Algérie : « La neutralité de la France n’est pas une neutralité active en faveur de la paix, mais elle est active dans l’autre sens » (Bouteflika, 1978)

Le 1er mai 1977, Zouerate est attaquée par le Front Polisario qui tue deux techniciens français et en enlève six autres. Entre novembre 1977 et mai 1978, l’aviation française effectue des raids contre des camps sahraouis en Mauritanie – c’est l’opération Lamentin. Le 7 novembre 1977, l’Algérie réagit en organisant une très grande manifestation contre une « éventuelle intervention militaire française ».

Selon Stephan Zunes et Jacob Mundy, ce fut « la plus grande manifestation anti-française depuis la guerre de libération[5] ». Cette position algérienne déplaît fortement à Valéry Giscard d’Estaing qui, le 9 février 1978, demande la révision des accords d’Évian pour les remplacer par « un nouveau cadre juridique plus adapté à la situation actuelle ». Il évoque « l’importance de la population algérienne en France » et entend mettre en place une politique fondée sur le retour volontaire de quelque 500 000 Algériens, à raison de 100 000 par an.
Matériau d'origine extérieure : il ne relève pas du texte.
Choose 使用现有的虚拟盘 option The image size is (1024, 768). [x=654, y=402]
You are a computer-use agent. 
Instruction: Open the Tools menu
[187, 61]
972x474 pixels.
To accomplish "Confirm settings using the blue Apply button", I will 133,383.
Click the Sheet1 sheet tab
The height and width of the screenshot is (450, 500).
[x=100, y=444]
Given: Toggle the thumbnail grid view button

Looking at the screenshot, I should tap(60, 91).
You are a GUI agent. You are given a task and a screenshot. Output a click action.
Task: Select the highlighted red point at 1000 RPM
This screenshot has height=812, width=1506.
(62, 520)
Une fois de plus, la mobilité des Algériens est remise en cause à l’occasion de tensions entre Paris et Alger. Mais l’appui de la France au camp marocain et mauritanien[6] dans le conflit du Sahara occidental devait faire naître une relation triangulaire entre Paris, Alger et Rabat qui pèsera lourdement sur les relations qu’entretient la France avec les deux grands pays du Maghreb.
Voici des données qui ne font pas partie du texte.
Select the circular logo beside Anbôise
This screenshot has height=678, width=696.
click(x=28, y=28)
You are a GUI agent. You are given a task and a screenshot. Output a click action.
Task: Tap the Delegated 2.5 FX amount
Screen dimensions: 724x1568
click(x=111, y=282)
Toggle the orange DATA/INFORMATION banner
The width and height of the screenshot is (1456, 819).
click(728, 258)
Le 12 juillet 1978, le président Giscard d’Estaing accueille Abdelaziz Bouteflika, chef de la diplomatie algérienne à l’époque. L’entretien a été qualifié par le président français de « franc et cordial ». Sur le perron de l’Elysée, Bouteflika a commenté les relations franco-algériennes: « La tension entre la France et l’Algérie n’est pas normale, les rapports sont caractérisés par des tensions dues à des facteurs tels que la balance commerciale défavorable à l’Algérie », a-t-il dit, soulignant que « la neutralité de la France n’est pas une neutralité active en faveur de la paix, mais elle est active dans l’autre sens ».

« Je crois que la décrispation se fera lentement, il n’y a pas divorce mais expression de divergences entre les deux pays…nous sommes un pays du tiers monde avec tous les problèmes des pays du tiers monde… La France est un pays occidental… Chacun à son passé », a précisé le responsable algérien. « Nous sommes en train de nous rapprocher… Le dialogue est sérieux », a-t-il conclu.